玉川の舞踊教育
玉川の舞踊教育はリトミックをベースとして、小学部の舞踊の時間から始まり、同じく表現教育としての演劇教育と深く連携しながら、しだいに充実の度を加えて、全学園的規模のものへと発展していった。
1.リトミック教育
リトミックとは、リズムを敏感に感受しリズミカルな表現能力を養うことによって心身の豊かな発達を促す音楽教育の一つである。リトミックは、スイスの作曲家であるエミール・ジャック・ダルクローズによって創始された。日本の教育界へは、1925(大正14)年に紹介された。それは成城学園幼稚園長となった小林宗作によってであった。その小林と玉川学園創立者である小原國芳が出会ったのは、國芳が成城学園の主事であった頃である。
*****
**課題の目的:** 上にある玉川の舞踊教育についての本文を、最後の文の続きから書き進めてもらえますか。

**提供資料:**
*****
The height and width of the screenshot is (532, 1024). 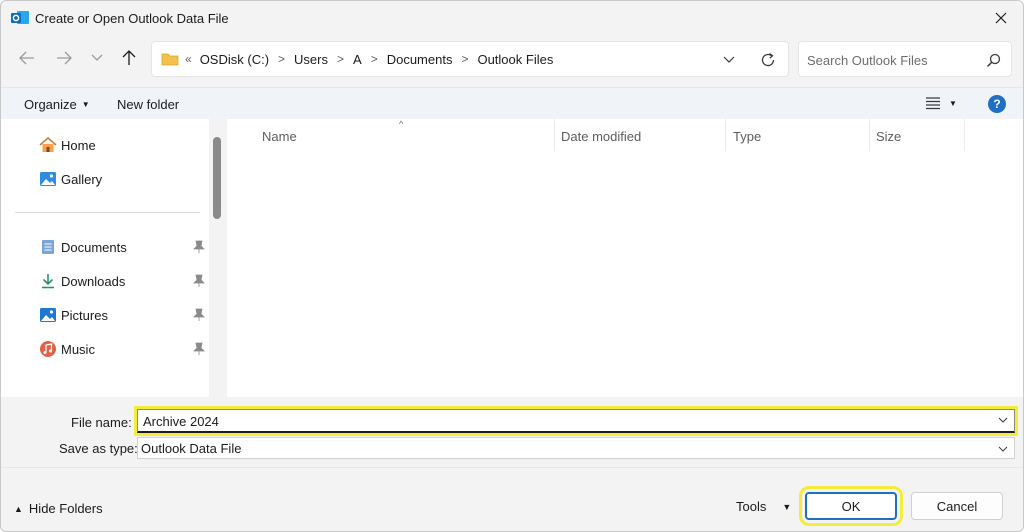 I want to click on folder-icon, so click(x=170, y=59).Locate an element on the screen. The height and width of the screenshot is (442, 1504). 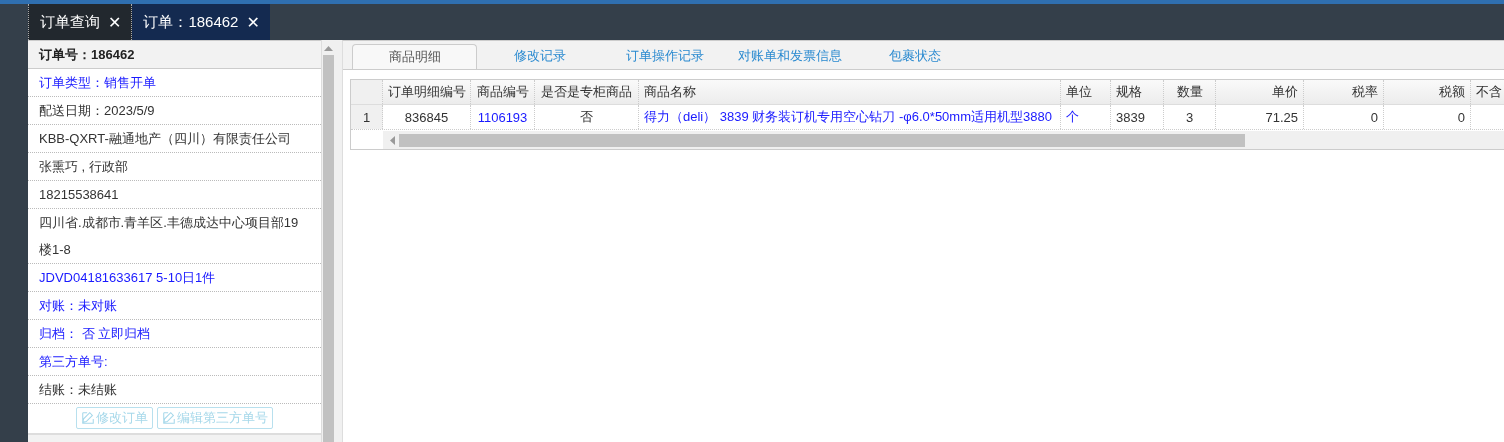
order-number-heading: 订单号：186462 is located at coordinates (174, 55).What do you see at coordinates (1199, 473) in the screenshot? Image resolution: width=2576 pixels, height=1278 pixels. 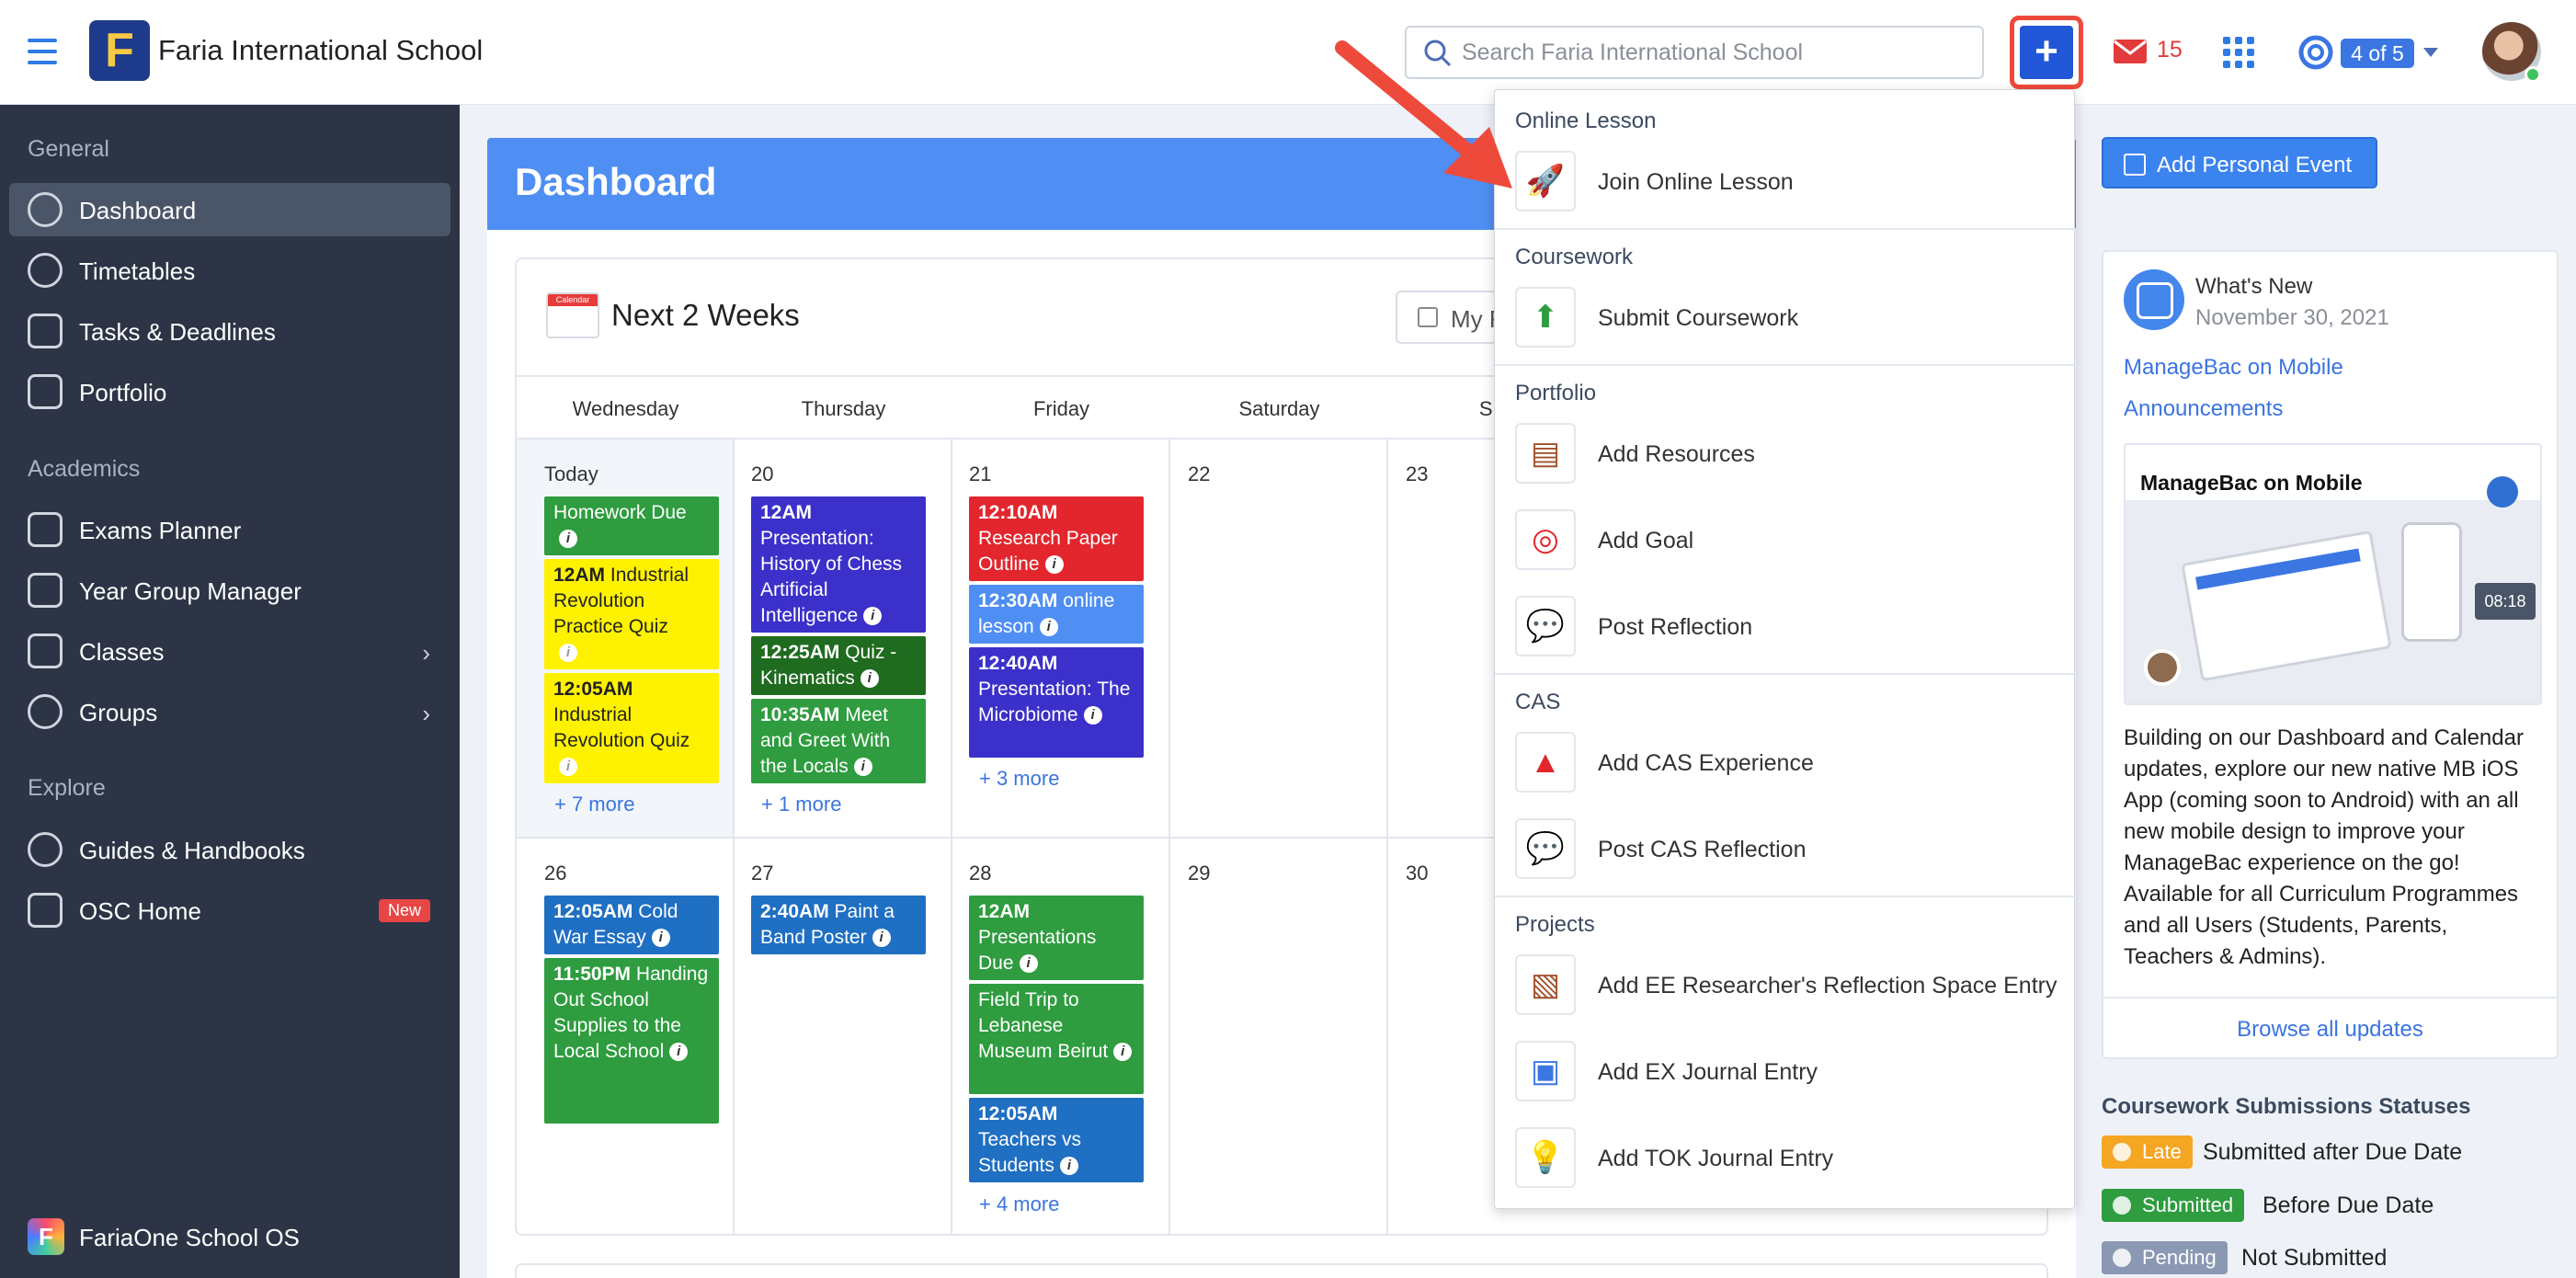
*****
**解答欄:**
小原國芳玉川学園長はリトミック教育の意義を高く評価し、1929(昭和4)年に創立した玉川学園の幼稚部と小学部にもリトミックを正科として取り入れた。玉川では、創設当時から小林を招いて、直接に指導を受けた。1930(昭和5)年にはその小林を再渡欧させるなどして國芳はリトミック教育の普及発展につとめた。1933(昭和8)年には小林の弟子である山内千代子(後の溝江千代子)をリトミックと音楽の担当者として玉川の小学部および中学部の専任として迎えた。また、幼児期から山内の指導を受けていた小原純子(後の岡田純子)は、1945(昭和20)年に玉川学園小学部講師となった。そしてリトミック教育の普及発展を継承していった。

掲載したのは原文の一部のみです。